売れっ子脚本家ではあるものの小説家になりたいギル(左)と、小説家になんてならなくていいから脚本で稼いでほしいと考えるイネス(右)。この二人の価値観の違いは、男女間にはよくあることだと思う。一方的にイネスが悪く描かれているようにも見えるけど、どっちもどっちな感じが。

価値観の違いから言い争ったりする様子は、観ていてあまり好ましくない。変にエネルギーを吸い取られる感じがする。Yahoo!知恵袋や発言小町で、どうしようもない人生相談を読んだときと同じ疲労感というか。あの時間を損した気分がたまらない。何言ってるかわかりませんか。そうですか。でも、どうしようもない質問を読むのが好きなんだよ!病気かしら。

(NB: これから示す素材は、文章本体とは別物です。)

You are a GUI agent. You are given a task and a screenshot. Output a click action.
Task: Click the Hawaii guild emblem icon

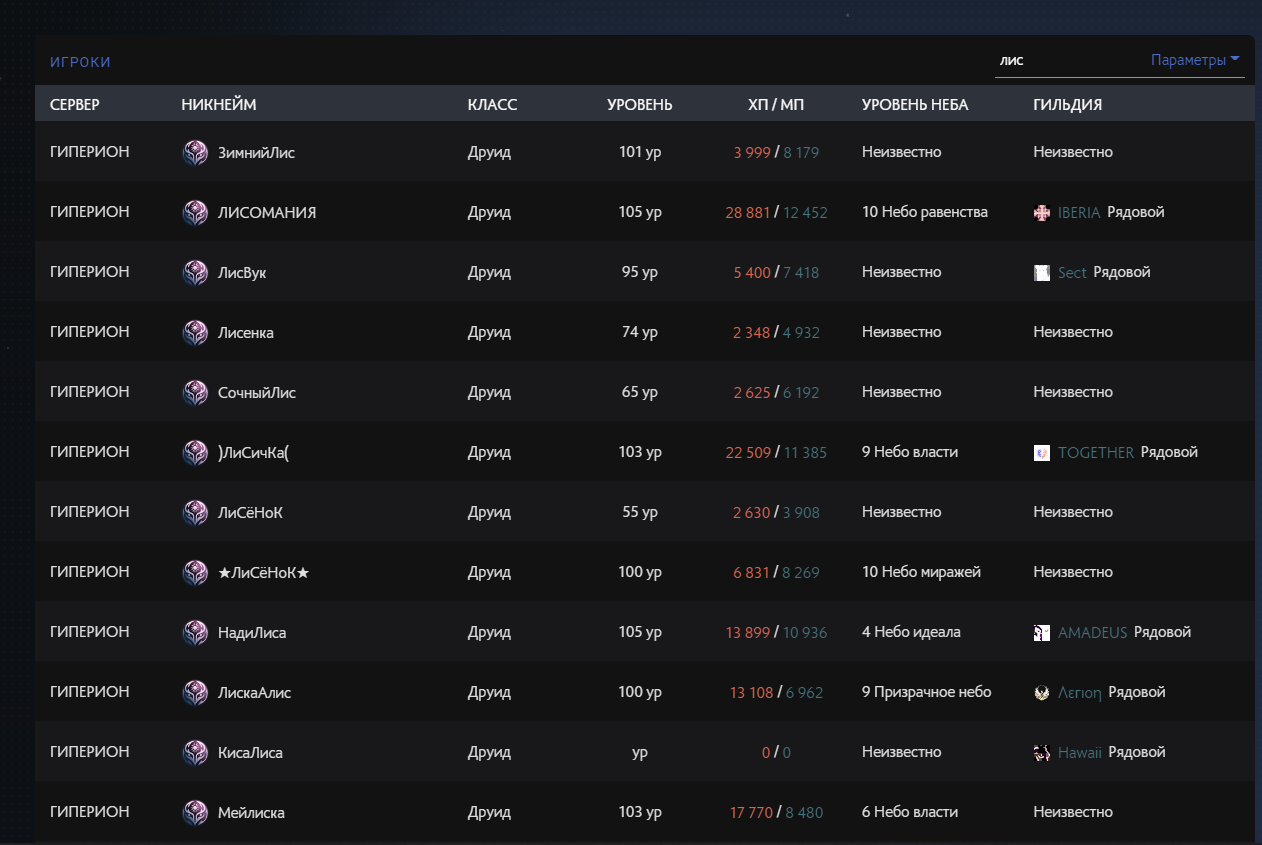pyautogui.click(x=1042, y=753)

印象的だったのが雨のパリを歩くかどうかで揉める場面。ギルは、風流だし濡れて行こうという考え。イネスは、濡れるのなんて嫌なのだ。この二人がねえ、まったく歩み寄らないというか、前世は源氏と平家というぐらい、なんでも対立する。なんで一緒にいるの?

両方とも自分の正当性を疑わないし、相手を折伏しようとする。どうも苦手だと思うのは、わたしの中にこういった部分があるからかもしれない。それを指摘されているから、観ていて居心地の悪さを感じるのだろうか。もっと成熟した人間なら「あるある」と軽くうなづいて、ちょっと苦笑いを浮かべるくらいで済ますかもしれない。わたしは「ウディのヤロウ、痛い所を突きおって!」となっている。それは結局、良い作品てことなのかな。

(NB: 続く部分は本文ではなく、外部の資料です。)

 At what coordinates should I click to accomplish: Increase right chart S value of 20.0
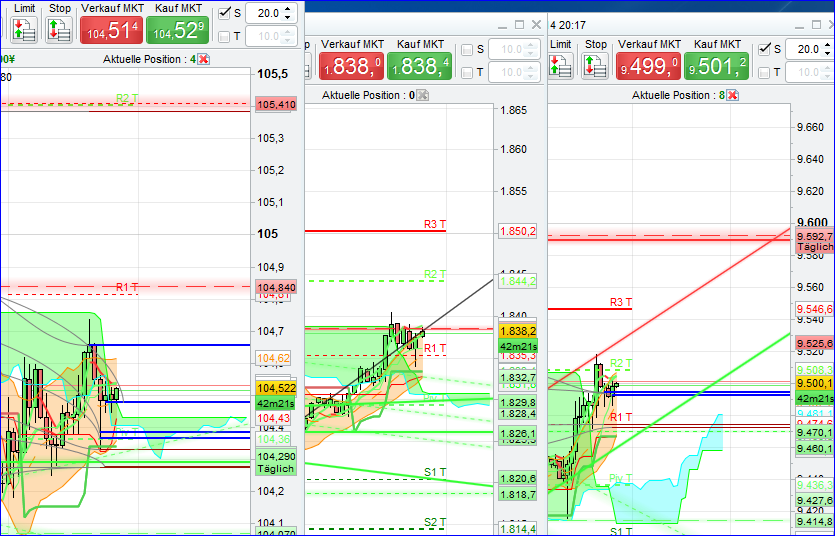[829, 45]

で、主人公のギルが婚約者イネスとうまくいかなくて、なんとなく夜中のパリを散歩する。そこで1920年代のパリに飛ばされてしまう。ここに出てくる文人、芸術家が面白かった。特にヘミングウェイが良かったなあ。

主人公が処女作を見てほしいと頼むと、読んでもいないのに「君の小説はわたしを不快にする」と言う。理由を訊けば「上手ければ嫉妬するし、下手な文章ならば不快になる。どちらにしても不快になるんだ」と答える。ヘミングウェイは、もうちょっと出番が多ければ良かったのに。

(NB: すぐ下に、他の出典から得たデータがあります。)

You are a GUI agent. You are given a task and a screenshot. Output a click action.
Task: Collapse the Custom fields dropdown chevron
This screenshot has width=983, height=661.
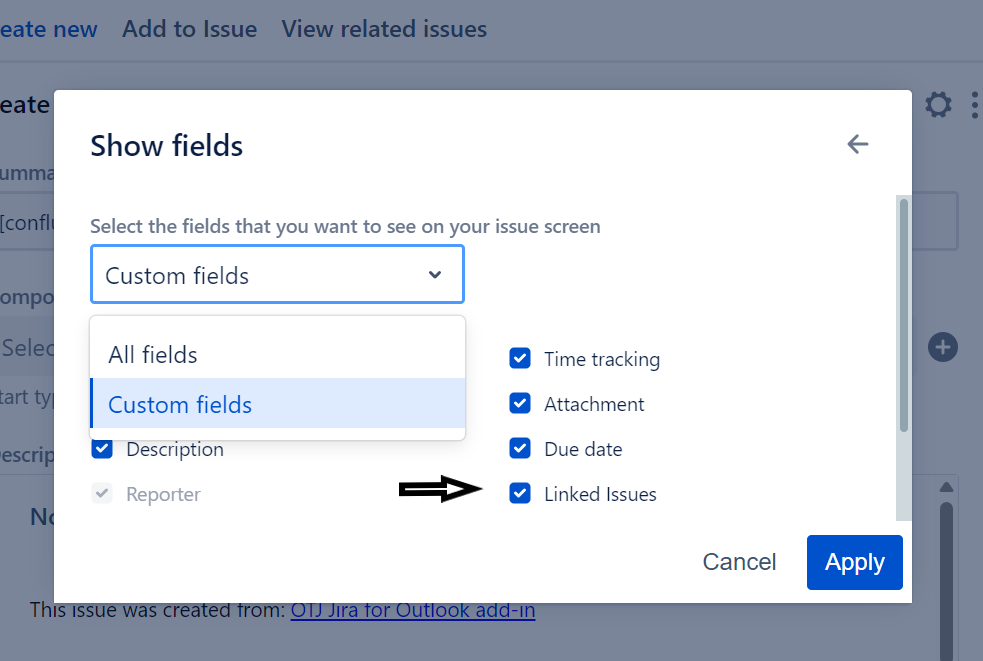coord(435,275)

ギルという主人公はウディ・アレンを投影しているのだろう。ウディ・アレンの1920年代への憧れが出ている。でも、それはたんなる憧れや懐古主義には終わっていない。人はいつも過去の時代に憧れる。ただ、過去の時代の人間は、さらに過去に憧れている。未来の人から見ると、今が黄金時代となる可能性だってある。だから今を生きるんだよという、あれー、ウディのやつ、かなりいいことを言っているような。夜のパリのシーンはとても良かったですね。